Öyle öyle, hala baskı
yapıyor ve biz hala baskı parası alıyoruz mesela… (gülüşmeler) Çünkü anneler
belli bir yaşa gelene kadar okutmuyordu ya, çocuklar o yaşa gelince okumaya
başlıyorlar, yani okuyanlar bitmiyor… Ama tabi çok da sürükleyicidir; bazen ben
mesela eski bir kelimeye bakmak için açardım kitapları, ya şu kitaptaydı
herhalde diye bulurdum ama bulduktan sonra nereden başladıysam okuya okuya
sonuna kadar giderdim yani…
Ha-ha-ha!
Yakalıyordu oradan yani… Laf arasında, Harry Potter sözlüğü gibi bir şey
hazırlamayı düşünüyor musunuz?
Kendi yapacak onu,
düşünüyorum, dedi, ansiklopedi boyutunda olacak, dedi… İzin vereceğini pek
sanmıyorum yani. Ama güzel olurdu hani, hazır çevrilmiş durumda nasılsa.
Aa
onu duymamıştım, güzel fikirmiş cidden. Neyse, sürükleyici diyorduk; benim de
sabahladığım ilk kitaplardandır Harry Potter, cidden sürükleyiciydi, yani
orijinalini okumadım ama Türkçesinden bildiğim kadarıyla…
Orijinali de güzel Allah
için yani ama Türkçesi de hiç çeviri gibi olmadı tabii, esas olarak ona dikkat
etmişizdir. Karakterlere göre konuşturmaya dikkat ettik mesela, ben biraz daha
böyle Osmanlı’ya kaçıyordum -çünkü Osmanlıca daha zengin bir dil olduğu için
nüansları belirtebiliyorsun onunla- Kutlukhan bana diyordu ki “Abi sen en iyisi
Dumbledore’u konuştur, Dumbledore’da istediğin kadar kullanabilirsin!”

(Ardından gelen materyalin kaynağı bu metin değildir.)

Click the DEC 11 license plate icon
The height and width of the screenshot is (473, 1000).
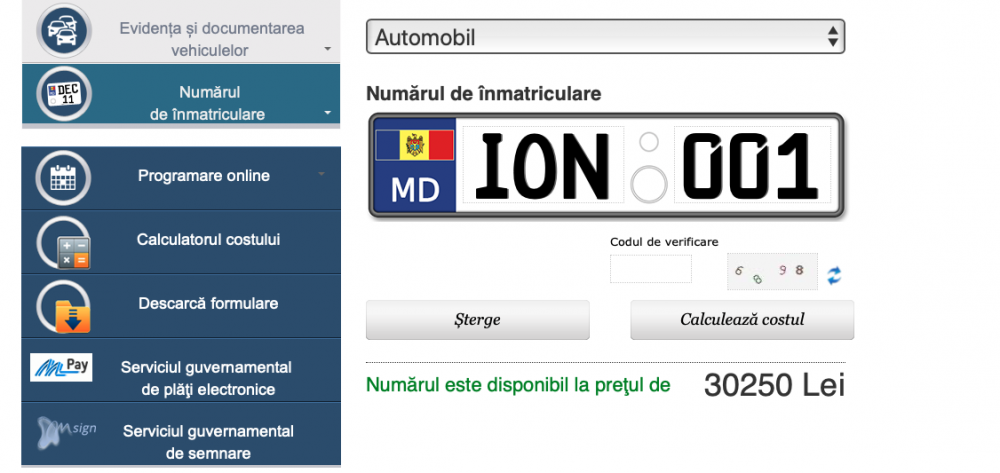tap(64, 95)
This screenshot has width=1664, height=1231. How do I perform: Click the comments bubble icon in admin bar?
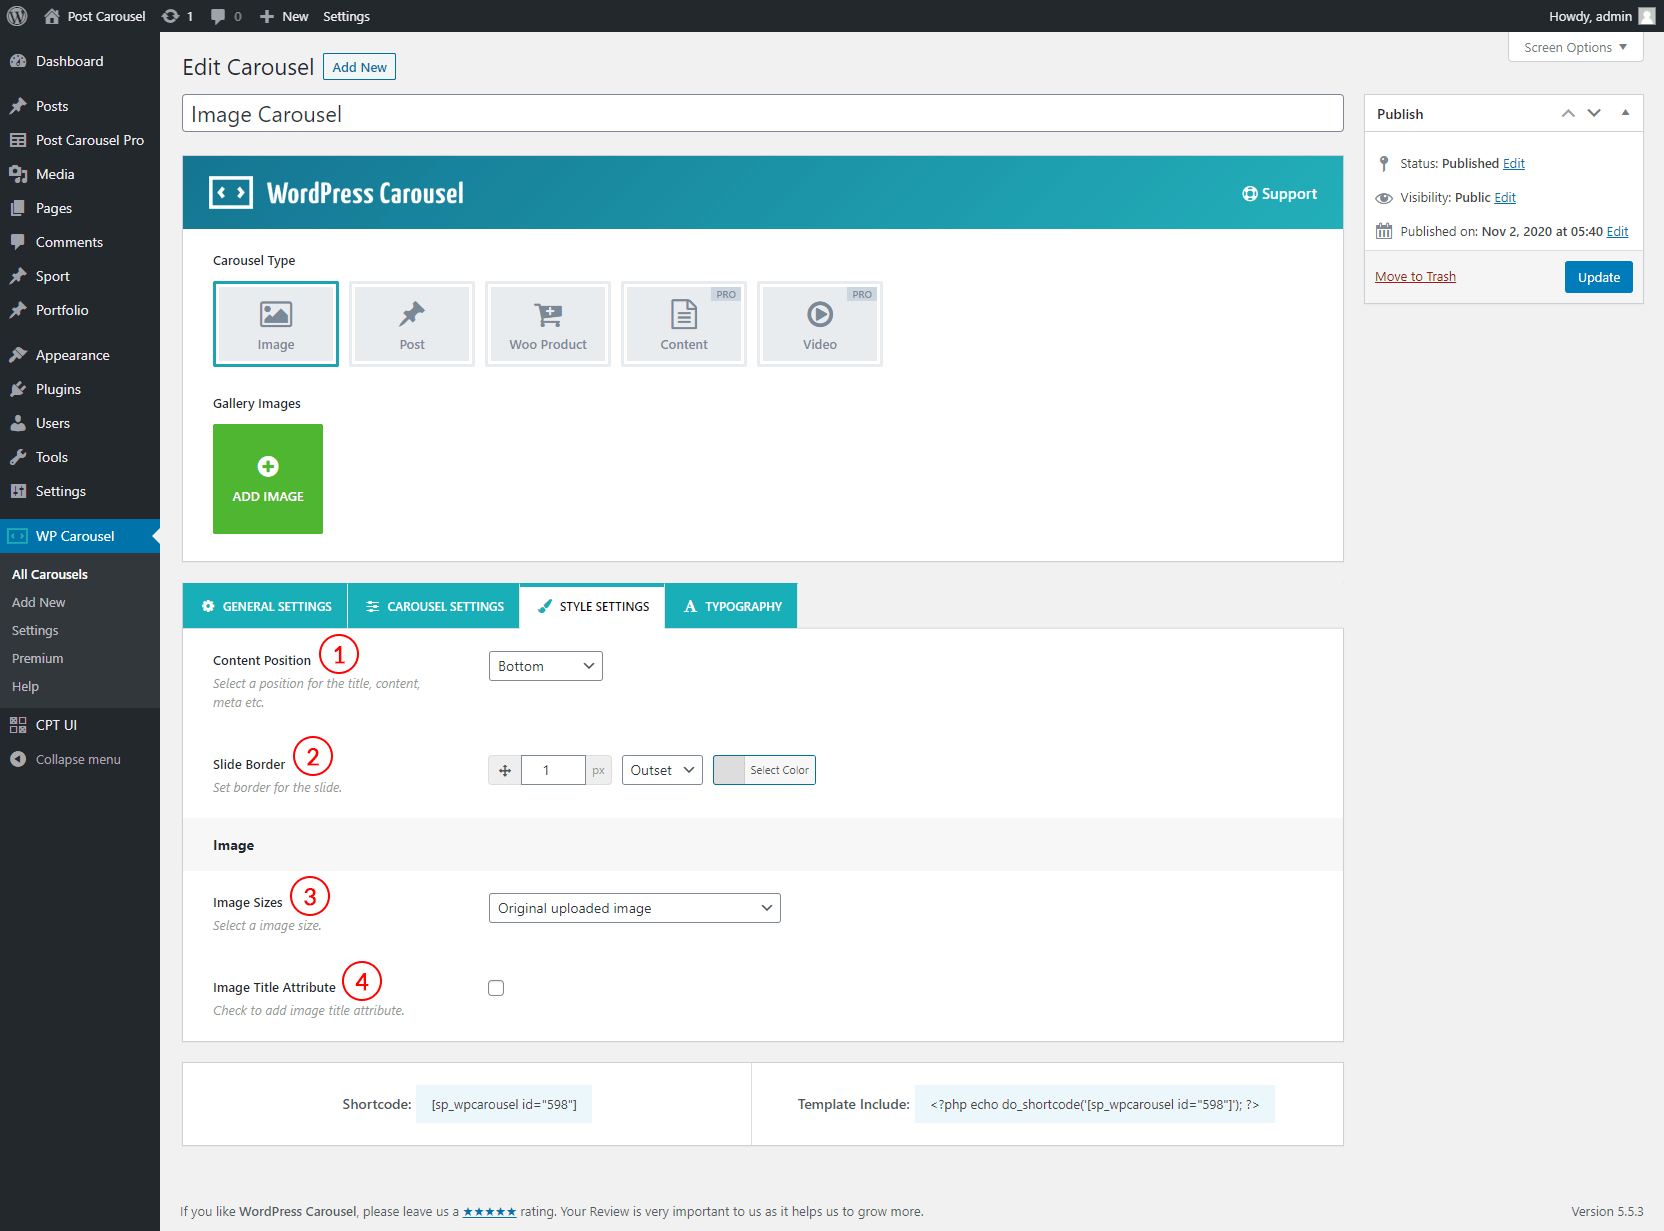tap(218, 16)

(gülüşmeler) Ama çocuklarda mesela bazen yazarken “Ya Ron böyle bir şey der mi?”
diyordum, demez gibi geliyorsa değiştiriyordum o zaman. Yani Ron’dan hiç
beklemeyeceğin lafları ağzına koymak doğru olmazdı…
Tabii
tabii, Viktor’u da aksanlı konuşturmuştunuz… Zengin bir dünyaydı neticede.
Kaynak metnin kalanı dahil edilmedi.